Let $p:X \to Y$ be a covering and $f_0,f_1$ two pathhomotopic paths in $Y$.Let $f_0'$, $f_1'$ be two liftings with $f_0'(0)=f_1'(0)$. Then $f_0'$, $f_1'$ are homotopic and consequently $f_0'(0)=f_1'(0)$.
The proof should be a corrollary of the Covering Homotopy Theorem. But I dont understand one point. Let $F$ be a homotopy between $f_1,f_2$. Then as $f_1'$ is by definition equal to $F$ on $[0,1]\times \{0\}$. By homotopy lifting Theorem there is a unique lifting $G:[0,1]^2 \to X$ such that the diagram comutes (Im not able to draw it hier without tikz) i.e $G$ equals $f_0'$ on $[0,1]\times\{0\}$ and $pG=F$. Now we claim that $G$ is a homotopy between $f_0'$, $f_1'$. In fact $G(x,0)= f_0'(x)$ and $G$ is constant on the boundary of $I$ (by homotopy Theorem). The problem is now $G(x,1)= f_1'(x)$. Why is that true? I tried the following:
Let $G(x,1) = h(x)$. Then By the commutativity of the diagram: $f_1(x) = F(x,1)=p(G(x,1))=p(h(x))$. So $h$ is a a lifting of $f_1$. I would like to use that liftings of paths are unique but this is only true at least to my knowledge if both liftings start at the same point i.e I would need $h(0)= f_1'(0) =f_0'(0)$. Is that true and if yes why?
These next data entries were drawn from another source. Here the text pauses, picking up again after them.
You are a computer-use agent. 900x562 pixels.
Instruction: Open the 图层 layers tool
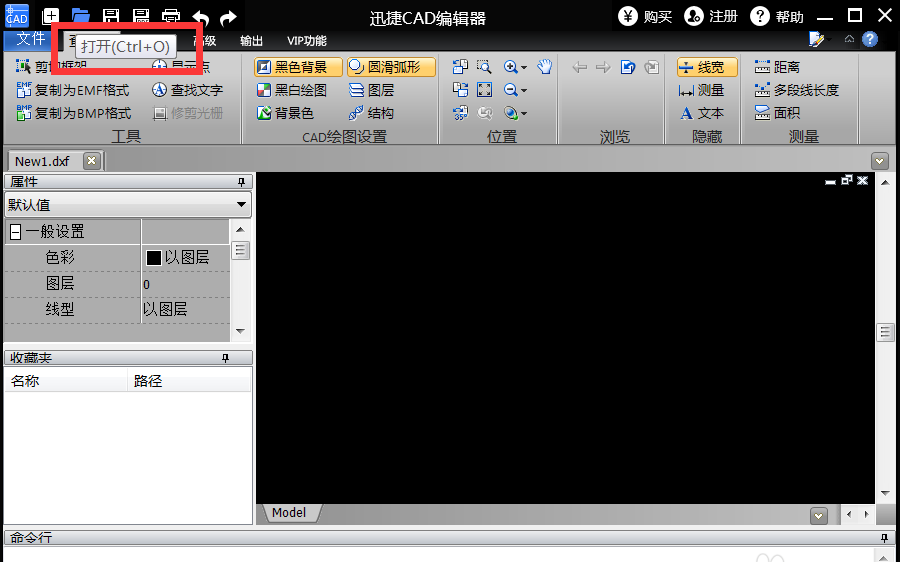371,90
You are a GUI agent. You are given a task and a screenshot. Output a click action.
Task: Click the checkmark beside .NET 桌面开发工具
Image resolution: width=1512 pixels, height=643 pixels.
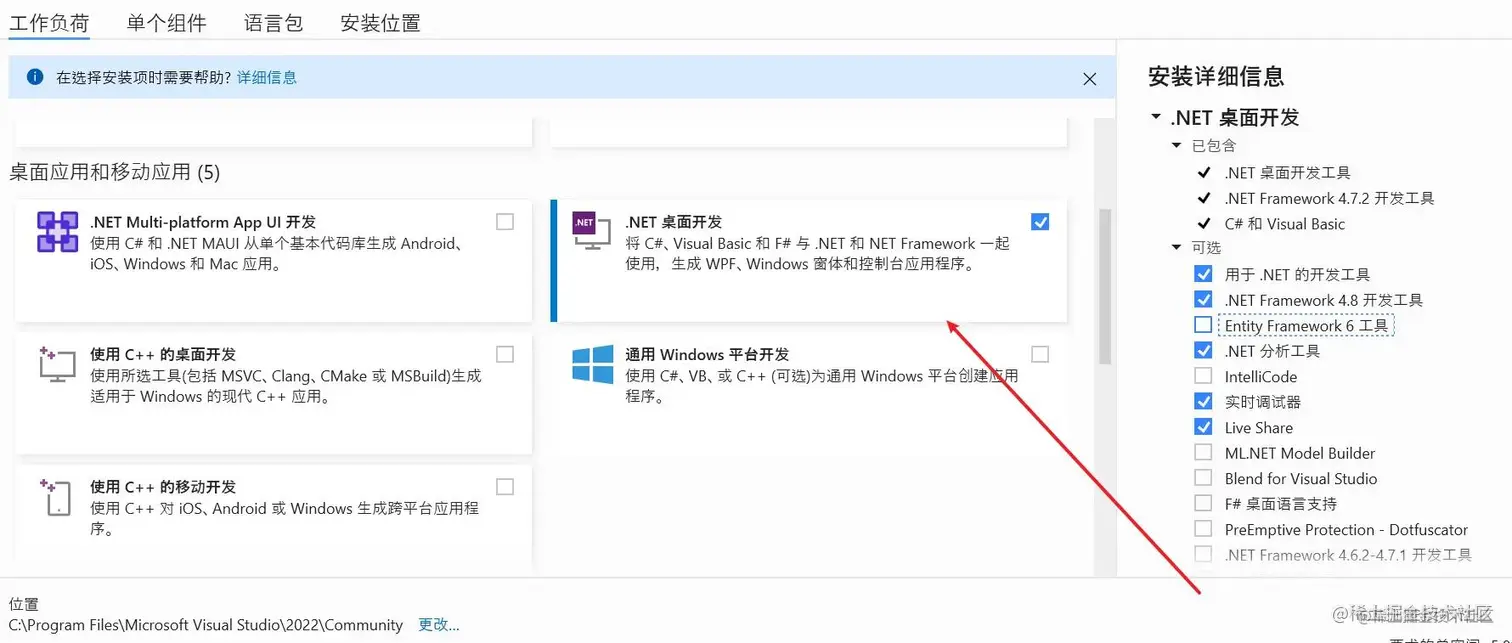pyautogui.click(x=1202, y=172)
You have the right approach, but I think it should be elaborated a bit better. Here is my suggestion.
Let $I = [0,1]$. For each homotopy $H : A \times I \to B$ we write $H_t : A \to B$ for the map defined by $H_t(a) = H(a,t)$.
Let $y_0 = f_0(0) = f_1(0)$ be the common initial point and $y_1 = f_0(1) = f_1(1)$ the common terminal point of the paths $f_0, f_1$.
Let $F : I \times I \to Y$ be a homotopy from $f_0$ to $f_1$ which is stationary at the points $0, 1 \in I$. There exists a unique lift $G : I \times I \to Y$ such that $G_0 = f'_0$. The homotopy $G$ is stationary at the points $i = 0,1 \in I$ because $G(\{i\} \times I)$ is a connected subset of the fiber $p^{-1}(y_i)$. Since all fibers are discrete, $G(\{i\} \times I)$ must be a singleton.
Hence the map $G_1$ is a lift of $f_1$ which has the same initial and terminal points as $f'_0$. But we know that $f'_1$ is a lift of $f_1$ having the same initial point as $f'_0$. By unique path lifting we see that $G_1 = f'_1$.